A woman took anti-cholesterol medication, rather than cancer medication, over a two-month period after being given the wrong prescription by a pharmacist.

The woman had been prescribed exemestane but had instead received ezetimibe following a dispensing error.

The pharmacist failed to notice the error when checking the woman’s prescription, and a second check by the dispensing technician also missed the error.

The woman took the medication for two months before noticing the mix-up after comparing the pills to a correct prescription of exemestane dispensed by another pharmacy.

Deputy Health and Disability Commissioner Deborah James said in her decision, released today, that in selecting the wrong medication, failing to properly check the dispensed prescription and allowing the incorrect medication to be dispensed, the pharmacist failed to abide by the professional standards set by the Pharmacy Council of New Zealand, and therefore in breach of the Code of Health and Disability Services Consumers’ Rights.

"It is a fundamental patient safety and quality assurance step in the dispensing process to adequately check the medication being dispensed against the prescription for accuracy," James said.

While standard operating procedures at the pharmacy require the medication be matched to the correct prescription in three stages – when being selected from the shelf, before the dispensing label is placed on the container and after the completion of the prescription – James considered the error to be “the result of an individual’s actions, and does not indicate organisational issues at the pharmacy”.

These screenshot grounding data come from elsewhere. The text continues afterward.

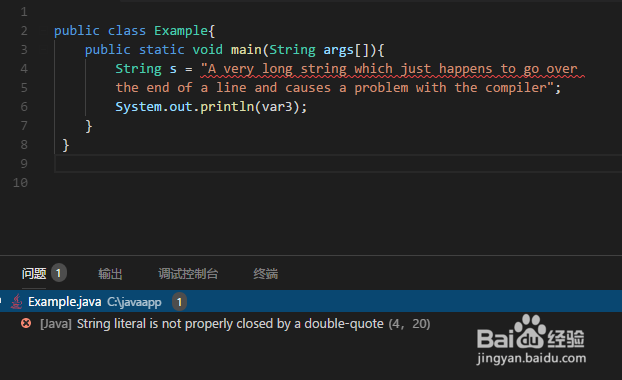Click the main method name on line 3
Image resolution: width=622 pixels, height=380 pixels.
[246, 50]
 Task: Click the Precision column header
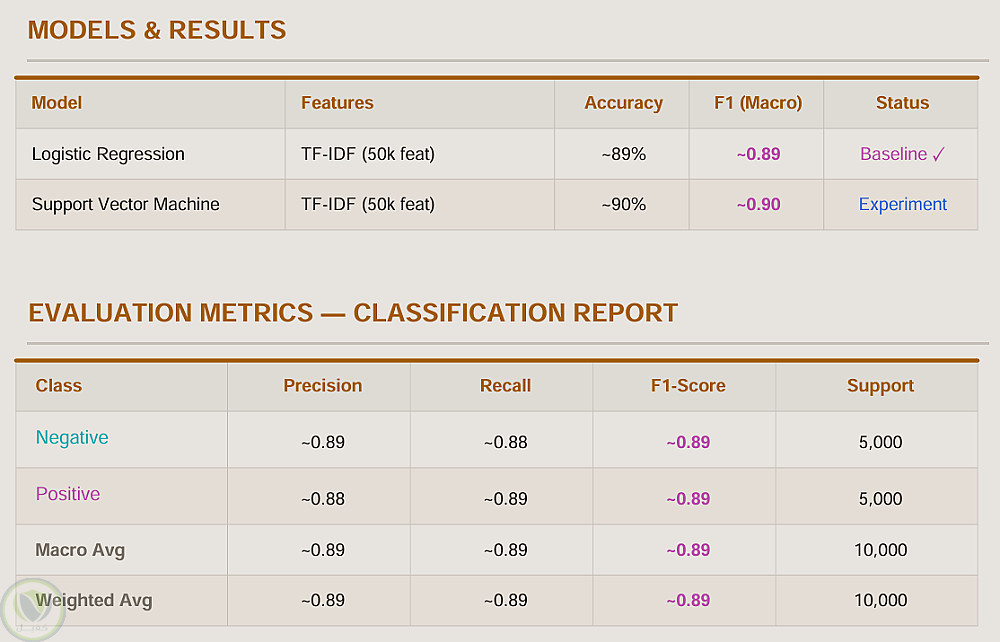tap(322, 386)
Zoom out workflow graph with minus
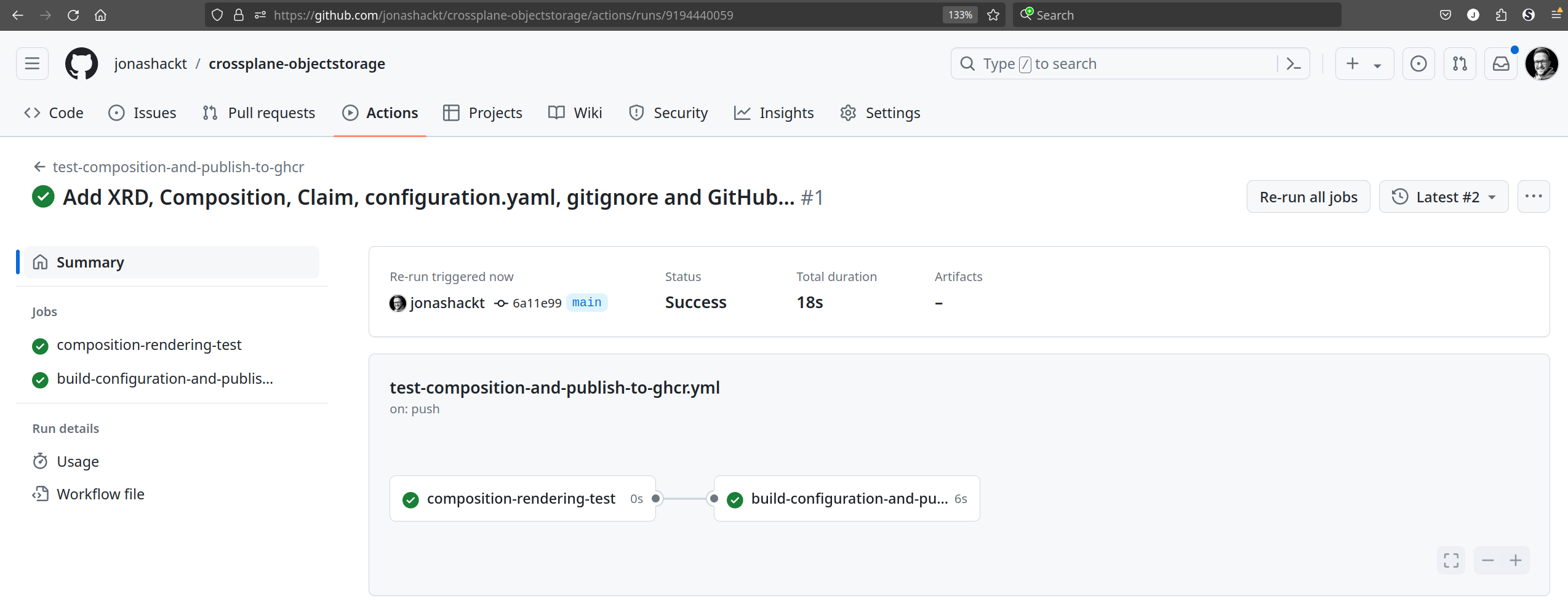The width and height of the screenshot is (1568, 607). (1488, 560)
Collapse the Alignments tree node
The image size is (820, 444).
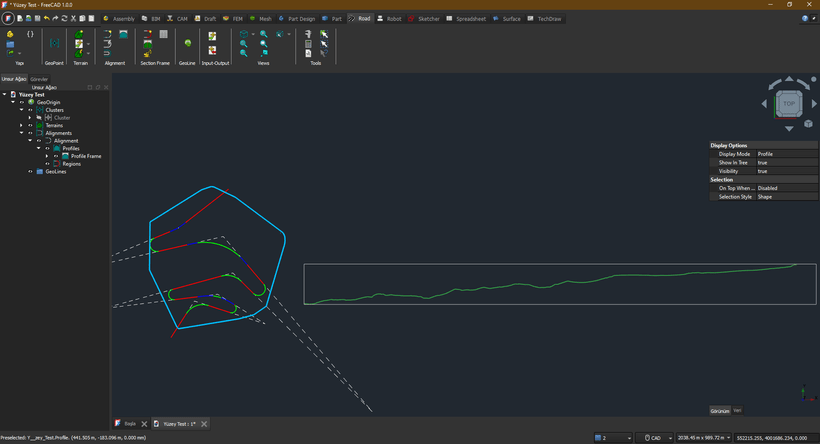coord(21,133)
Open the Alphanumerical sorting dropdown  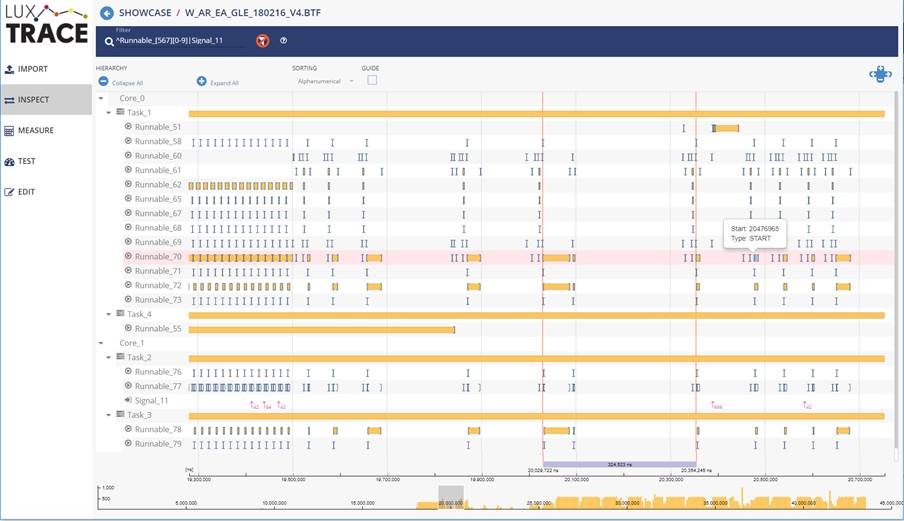click(324, 81)

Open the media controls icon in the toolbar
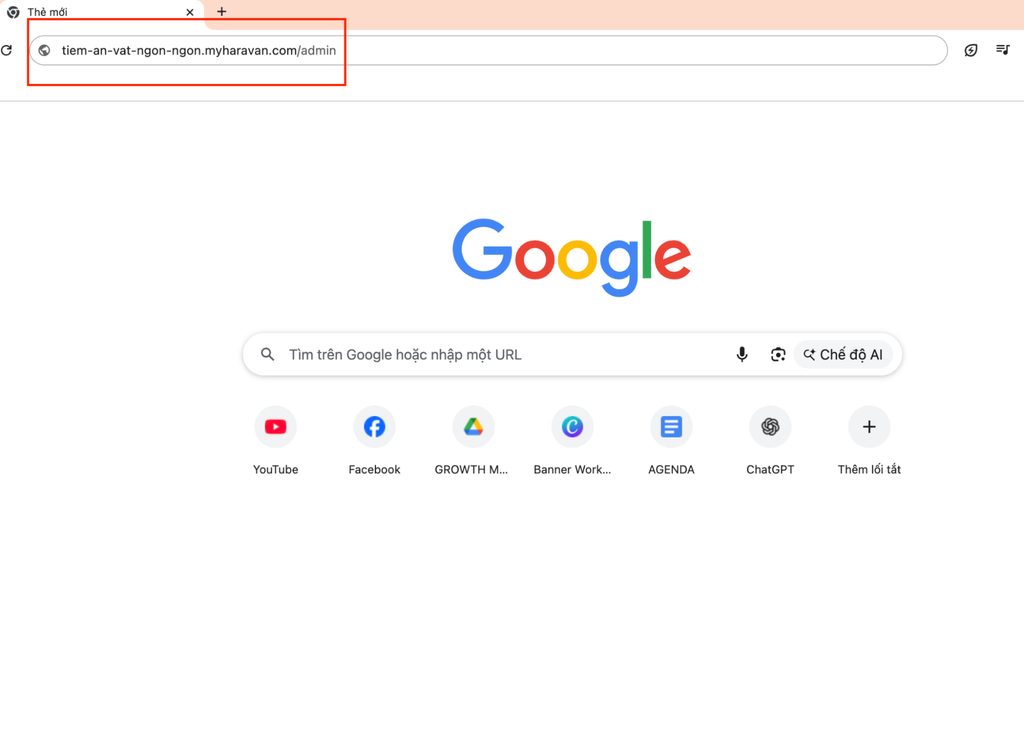pyautogui.click(x=1003, y=50)
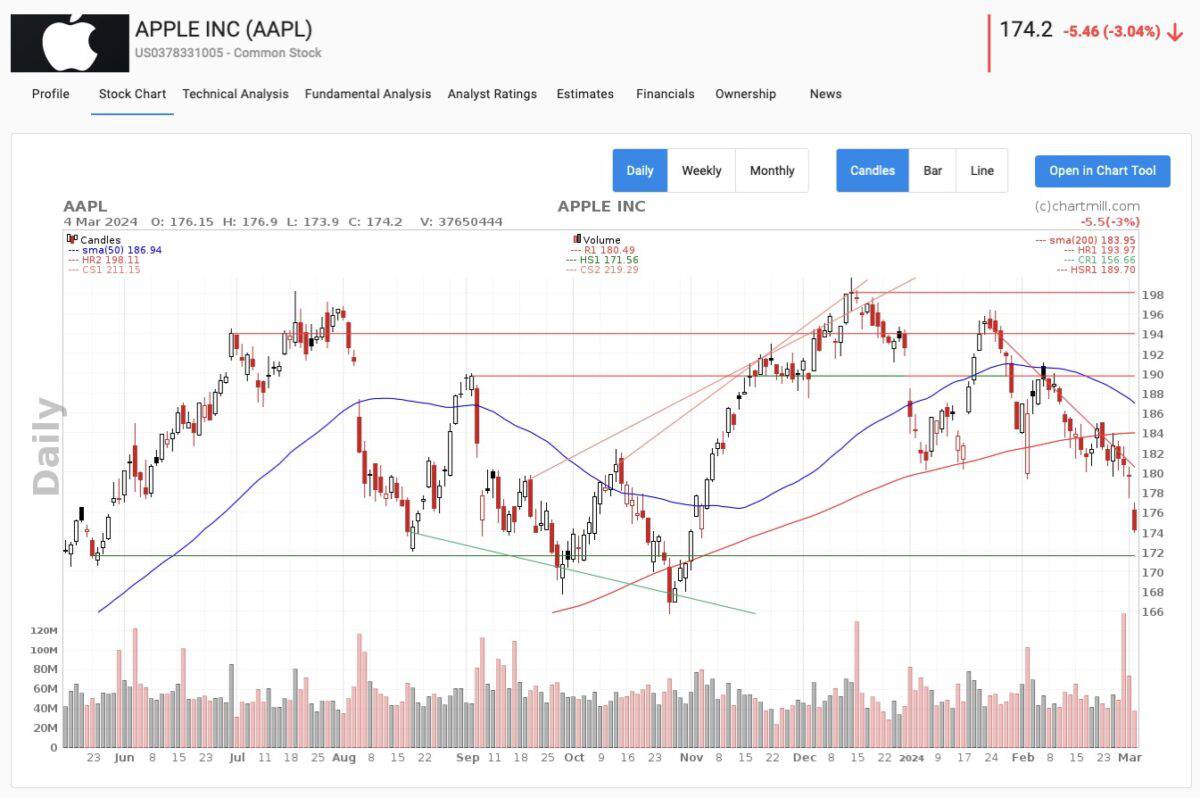
Task: Click the candlestick icon beside the Candles legend
Action: coord(71,239)
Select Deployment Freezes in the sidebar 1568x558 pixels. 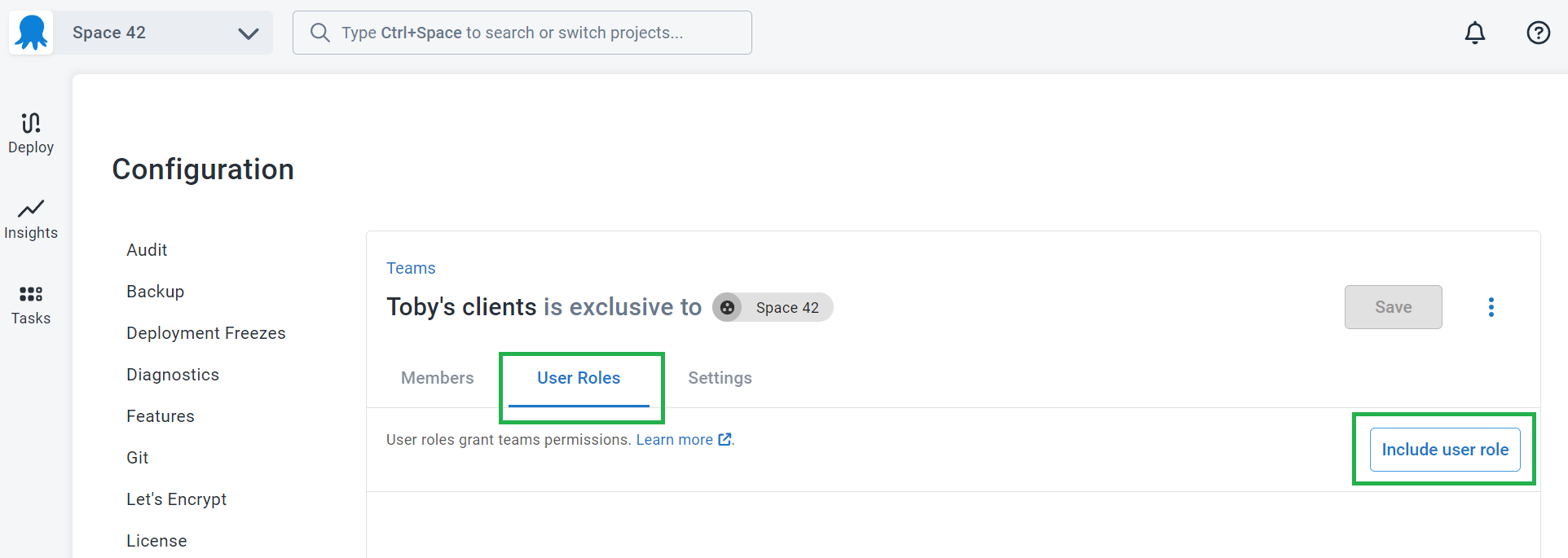pos(206,333)
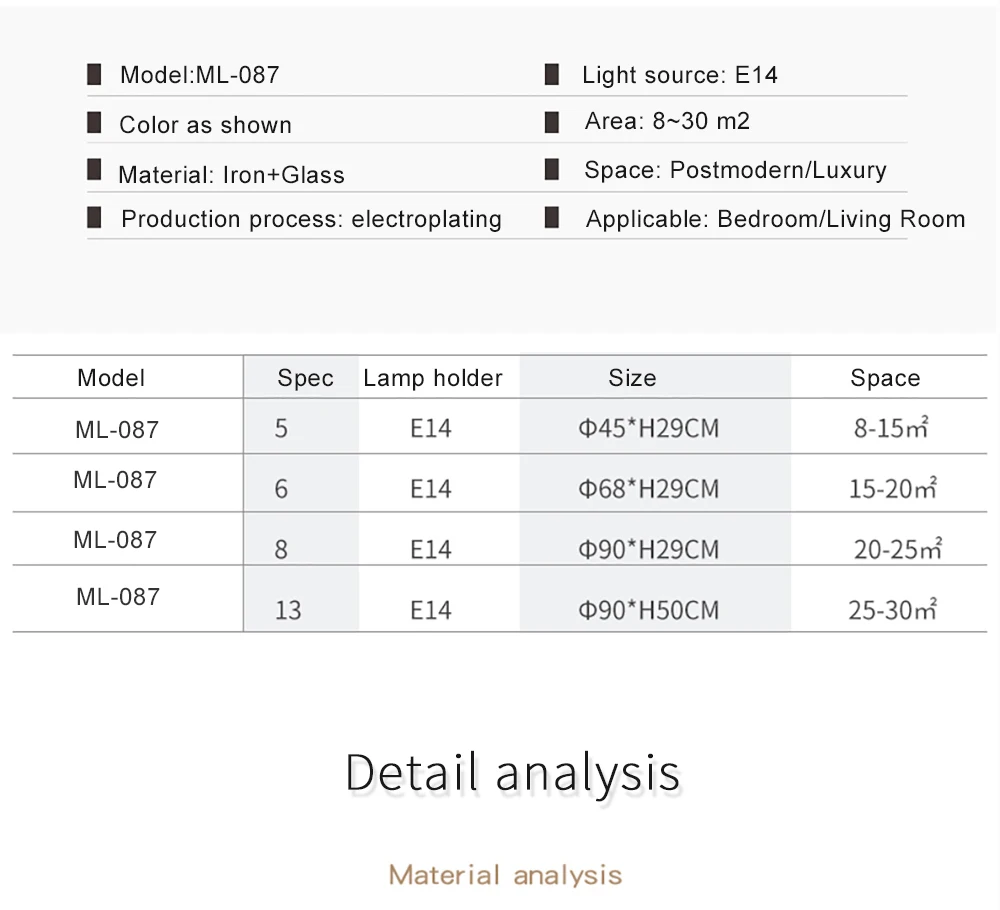Image resolution: width=1000 pixels, height=910 pixels.
Task: Click the 25-30㎡ space cell
Action: 893,610
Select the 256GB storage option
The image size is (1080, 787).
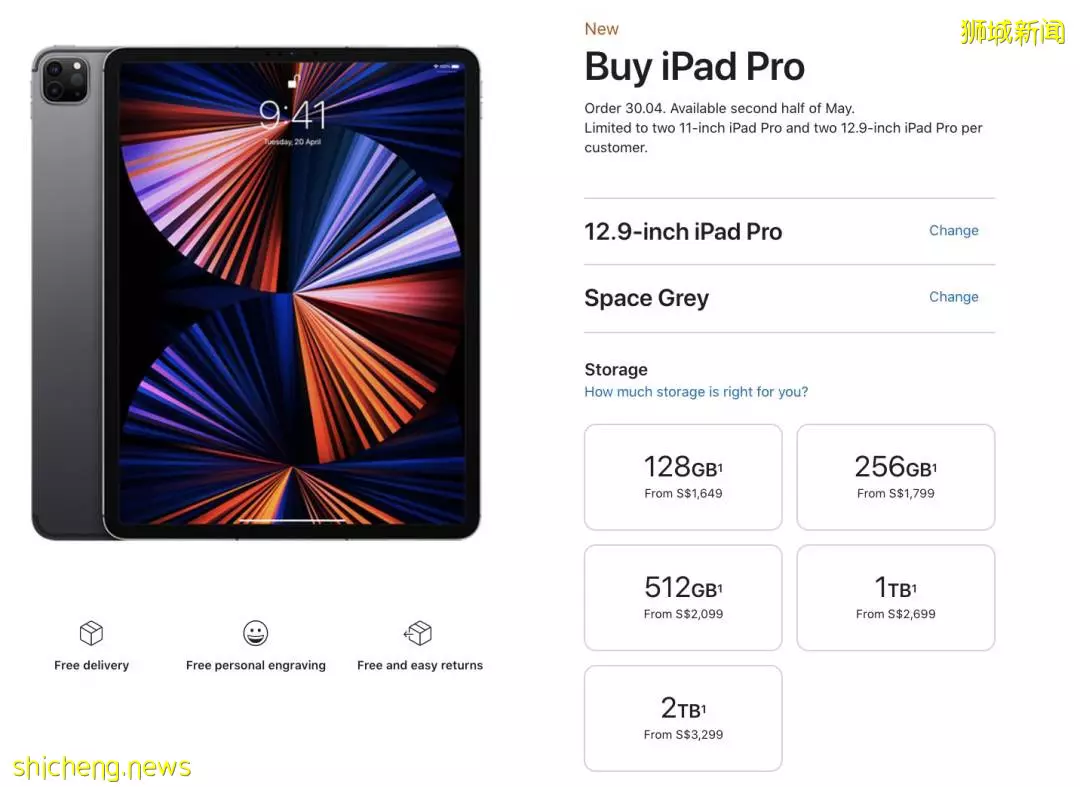click(x=895, y=477)
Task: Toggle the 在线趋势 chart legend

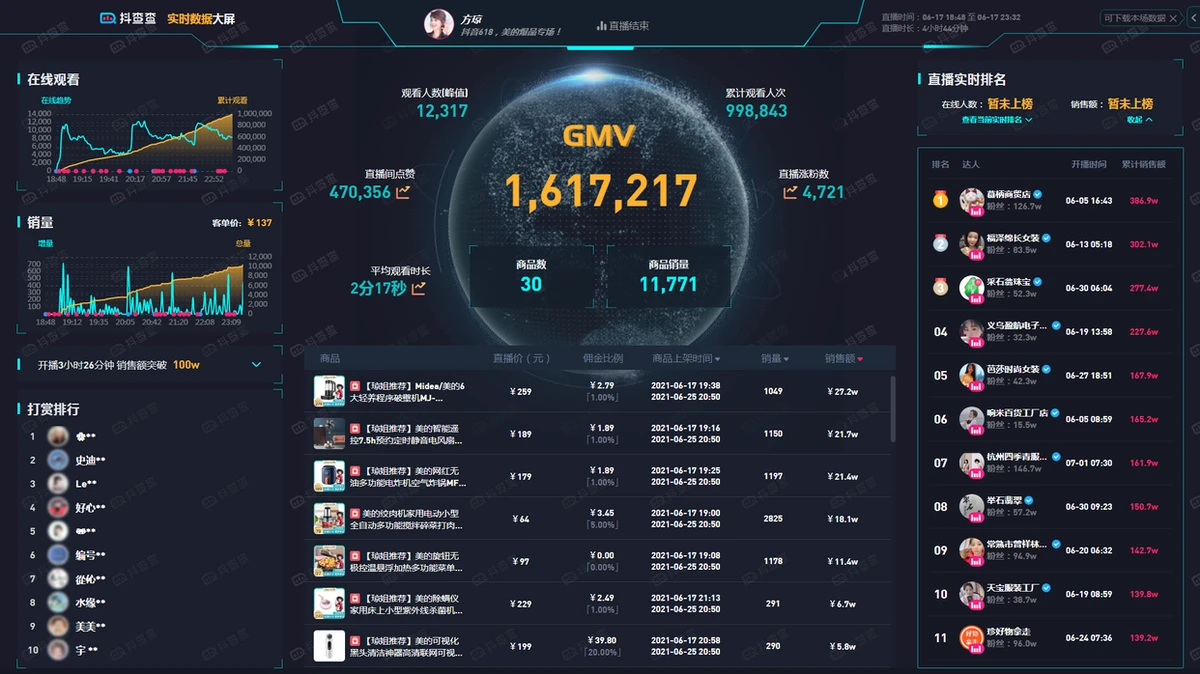Action: [x=56, y=100]
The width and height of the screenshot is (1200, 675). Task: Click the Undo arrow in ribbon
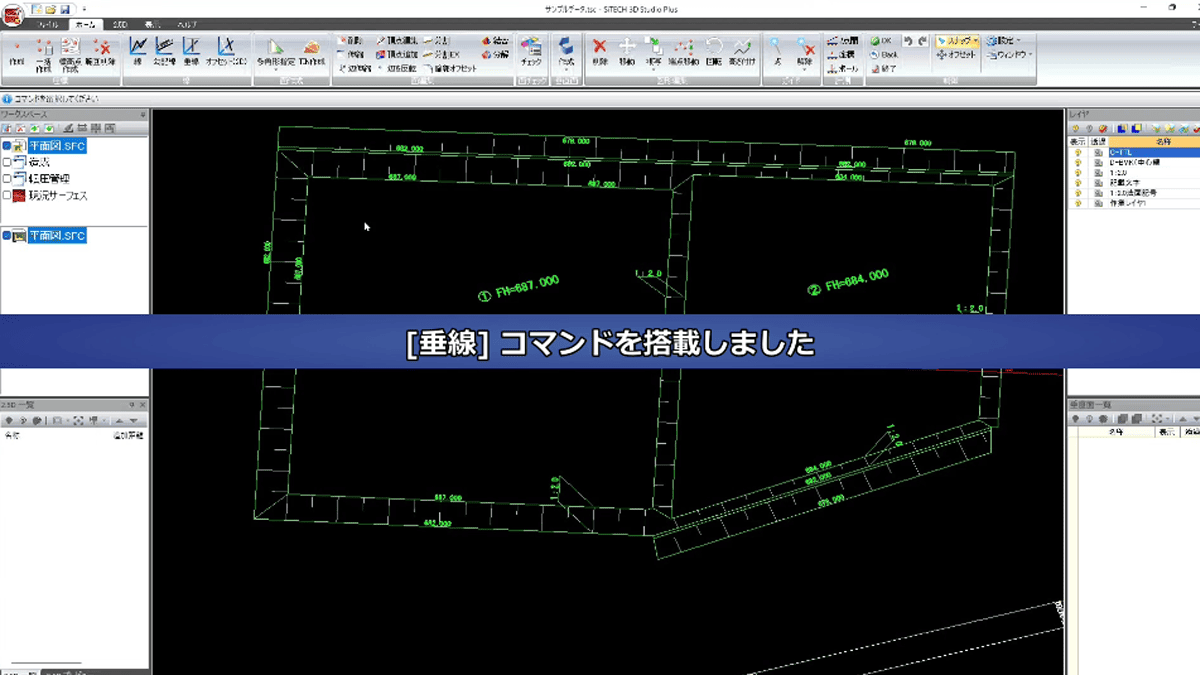tap(908, 41)
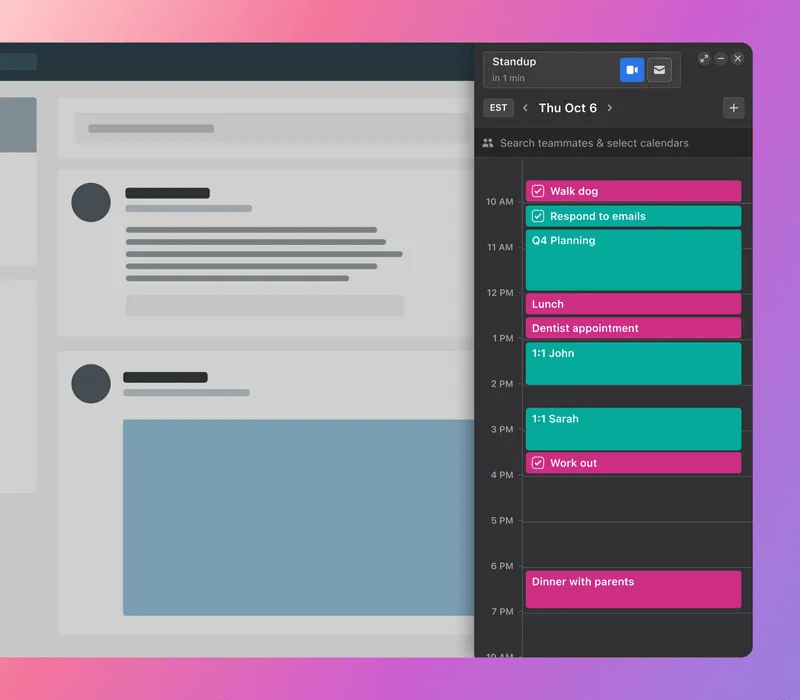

While the pharmacy was not found in breach of the Code, it was reminded of the importance of maintaining and complying with up-to-date standard operating procedures.

James said both the pharmacy and the pharmacist involved has since made changes to their processes following the incident.

She recommended the pharmacy provide training to staff for dispensing and checking medications, as well as an audit of medication dispensing and checking.

The pharmacist was also recommended to provide a written apology to the woman, and show evidence of completion of training in Improving Accuracy and Self Checking.